For library preparation, the Nextera XT DNA Sample Preparation Kit (Illumina) was used according to the manufacturer’s instructions. Briefly, the purified PCR amplicons quantified with a Qubit 2.0 Fluorometer (Thermofisher) were diluted to 0.2 ng/µl and a total of 1 ng of DNA was tagmented at 55 °C for 5 min. PCR amplification to introduce Illumina index sequences was performed in PCR strip tubes in a BioRad T100 thermocycler. Size distribution of fragments was estimated with a 2200 TapeStation using the Agilent D1000 High Sensitivity kit according to the manufacturer’s instructions. Fragments of 200 to 1000 bp were obtained.
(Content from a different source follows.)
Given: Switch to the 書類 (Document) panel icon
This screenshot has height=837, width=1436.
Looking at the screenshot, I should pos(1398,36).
The library DNA fragments were size selected and purified using AMPure XP beads (Beckman Coulter, Inc.). The indexed libraries were normalized, pooled and loaded onto an Illumina MiSeq reagent cartridge using MiSeq reagent kit v3 and 600 cycles. The paired-end 2 × 300 bp sequencing was run on an Illumina MiSeq sequencer.
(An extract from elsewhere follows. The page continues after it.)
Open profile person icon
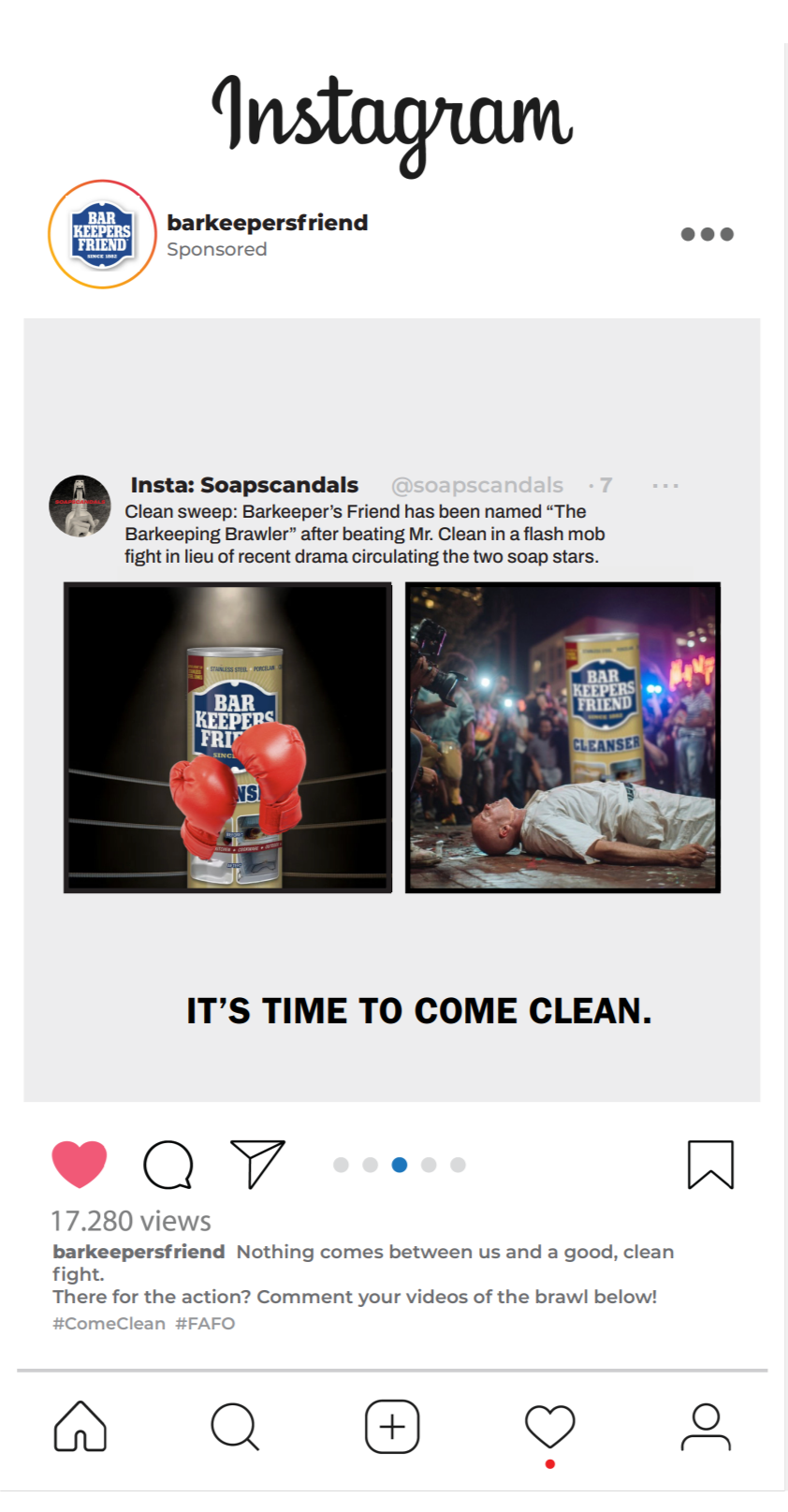Screen dimensions: 788x1512 (706, 1427)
Sequencing of the 16S-23S rRNA region and data analysis

NGS generated 25,000–50,000 or 1–2 million sequencing reads for pure culture or clinical sample, respectively, to obtain a minimum coverage of 1000 per sample. The 300-nucleotide paired-end reads were de novo assembled into contigs with the SeqMan NGen software (DNASTAR) using parameters: mer size 31 nucleotides and minimum match percentage 93%. The sizes of resulting contigs produced during analysis of pure cultures ranged from 4183 bp (Bacillus cereus) up to 4856 bp (Acinetobacter parvus) with an average size of 4423 bp (Table S1). In case of clinical samples, most often an identified bacterial species/genus was represented by a single contig of expected size, around 4.5 kb. However, in some instances only smaller contigs (ranging between 1 and 3 kb in size) represented the same bacterial species/genus present in a sample. In those cases all contigs belonging to the same organism were combined and their reads were added up. Species identification was based on alignment of contig sequences with 16S-23S rRNA sequences deposited in the GenBank database using nucleotide BLAST (Basic Local Alignment Search Tool, http://www.ncbi.nlm.nih.gov/BLAST/). When a reference 16S-23S rRNA sequence was not available in the database, a reference 16S rRNA gene sequence was used for a species identification. The contig sequences were submitted via the website and bacterial species was assigned when the similarity score was 99% or higher and the similarity score differences of the first match with the next closest species was equal to or greater than 0.2%. This reflected a 9 or more nucleotides difference for a sequence of 4423 bp (the average size of the 16S-23S rRNA amplicon). When the similarity score was between 90% and 99%, the genus could be assigned. The score below 90% was interpreted as an unidentified organism.

Statistical analysis

The four bacterial identification methods were compared using McNemar’s test, a test of paired proportions. Only a single strain per species was taken (from Table S1) for calculation of the accuracy of bacterial identification at the species or genus level according to McNemar’s test. When the P value was less than 0.05, we concluded that there was a significant difference between the methods. Statistical analysis was performed using the GraphPad software.